◆ Consigne:
Recopiez sans rien changer le passage du texte ci-dessous qui va de « Une seule femme vous » jusqu'à « âme pour l’éternité. ».

◆ Texte proposé:

===

La faute à l’autre. Ce terrible couperet récurrent que j’entends ici ou là. La neige l’emporte sur le soleil et le froid hiverne sous le manteau de la passion. La faute aux autres quand ce n’est jamais la faute à soi. Tout va mal en ce monde, mais tout va bien chez soi. La faute aux autres qui sont toujours les mauvais, et la faute à tout le monde, et puis surement pas la nôtre. Le Christ descend pour racheter nos fautes, mais nos fautes perdurent comme une épouvantable méprise. Cela me met hors de moi d’entendre pareilles fariboles. L’on s’endort sur des tas de malentendus et l’on joue les braves mélancoliques au lavoir des si et des la.

journal posthume

Une seule femme

Une seule femme vous peuple le monde entier. Son regard pastels vous déchire le ciel et vous fait entrer la pluie en infimes gouttes sur le sol de votre antre esseulé. Ses cils frangés de douceur, velours ambré, s’inclinent lentement et vous chavirez. Elle aurait pu vous dire : vénère-moi et le monde aurait soutenu son corps élancé. Elle avait la marche flottante et le pied hésitant. Ses mains frottaient la feuille d’un platane et vous attrapiez son souffle pour lui dire : ne disparais jamais sans prévenir, je suis trop inquiet ! Ce sont ces fragments de passé qui me hantent et je ne sais pas ne plus l’aimer. Elle marche seule et j’aimerais la rattraper, la saisir par la taille, l’envelopper de mon corps, devenir sa halte, sa maison, son secret. L’épouser en la posant sur mon âme pour l’éternité.

===

◆ Données fournies:

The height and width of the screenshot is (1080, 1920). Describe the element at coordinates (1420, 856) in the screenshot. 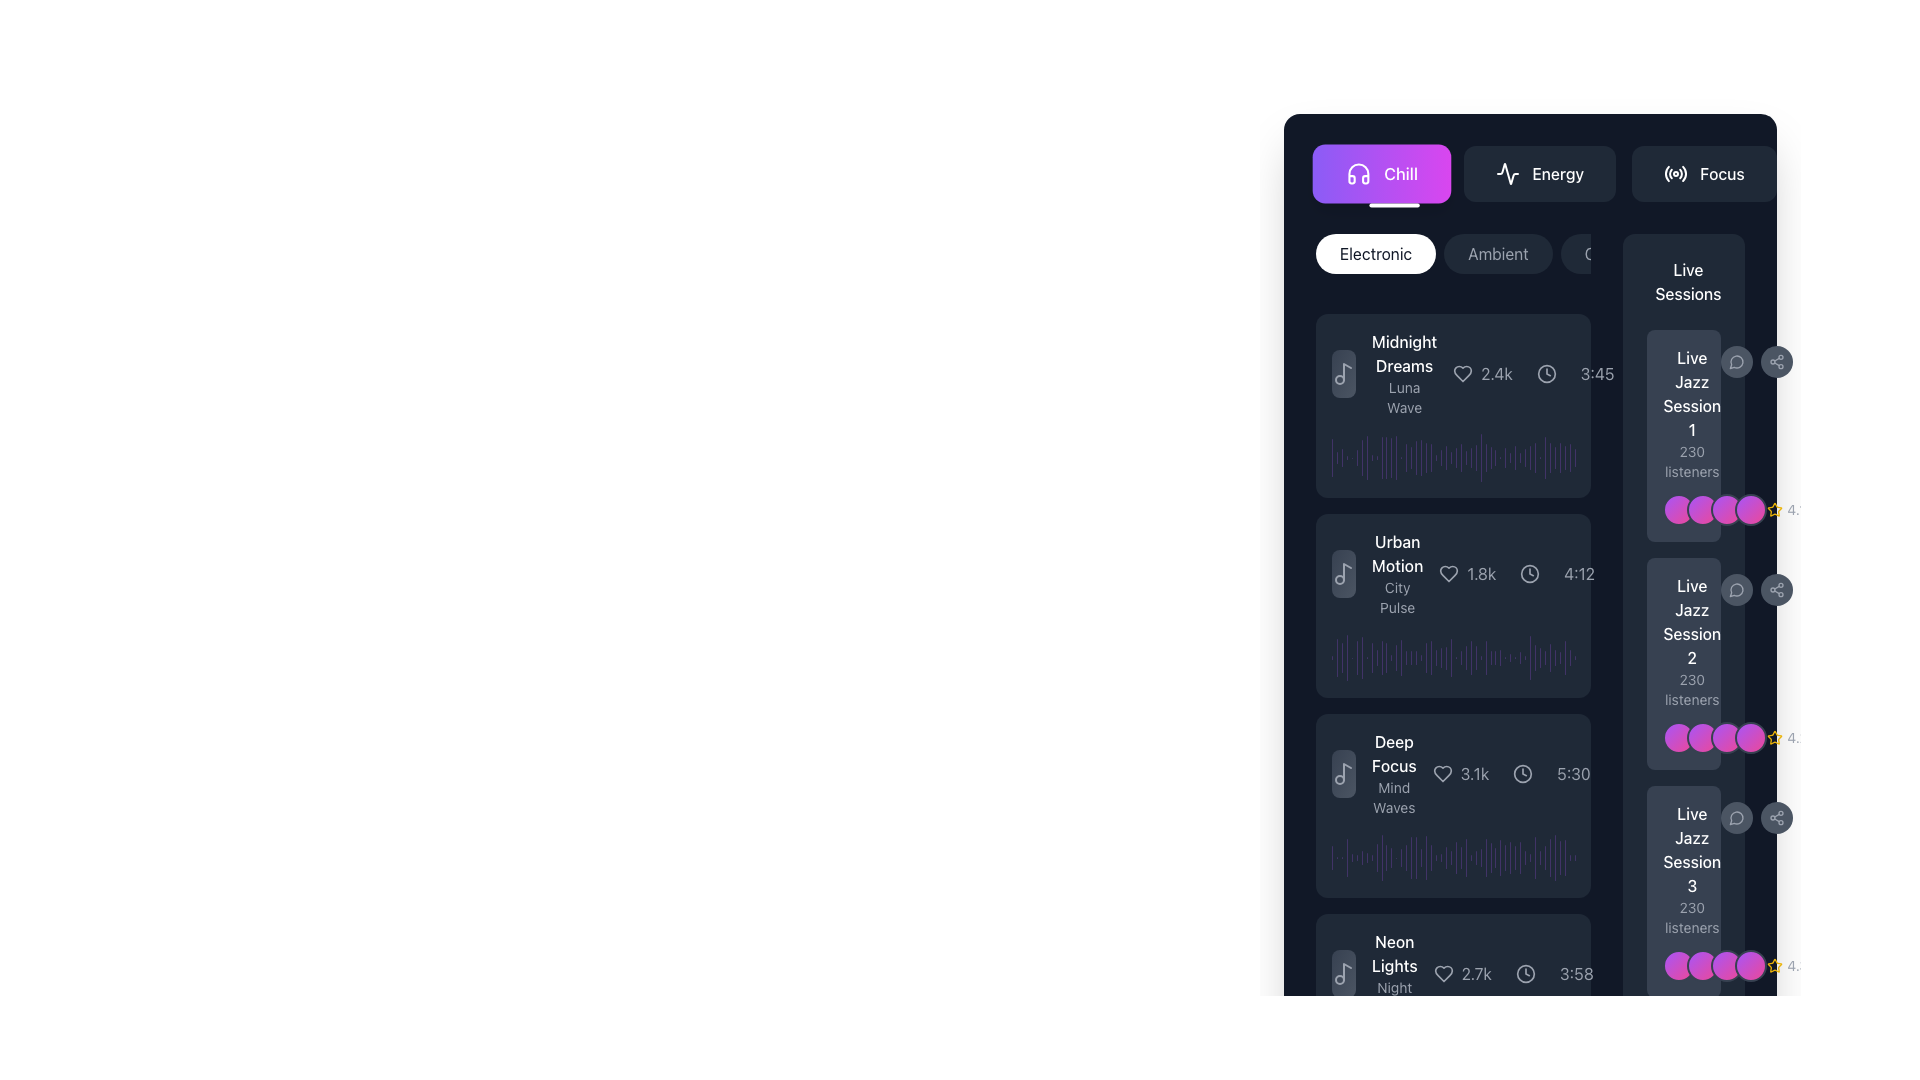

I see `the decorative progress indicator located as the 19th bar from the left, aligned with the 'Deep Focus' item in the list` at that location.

===

◆ Réponse:
Une seule femme vous peuple le monde entier. Son regard pastels vous déchire le ciel et vous fait entrer la pluie en infimes gouttes sur le sol de votre antre esseulé. Ses cils frangés de douceur, velours ambré, s’inclinent lentement et vous chavirez. Elle aurait pu vous dire : vénère-moi et le monde aurait soutenu son corps élancé. Elle avait la marche flottante et le pied hésitant. Ses mains frottaient la feuille d’un platane et vous attrapiez son souffle pour lui dire : ne disparais jamais sans prévenir, je suis trop inquiet ! Ce sont ces fragments de passé qui me hantent et je ne sais pas ne plus l’aimer. Elle marche seule et j’aimerais la rattraper, la saisir par la taille, l’envelopper de mon corps, devenir sa halte, sa maison, son secret. L’épouser en la posant sur mon âme pour l’éternité.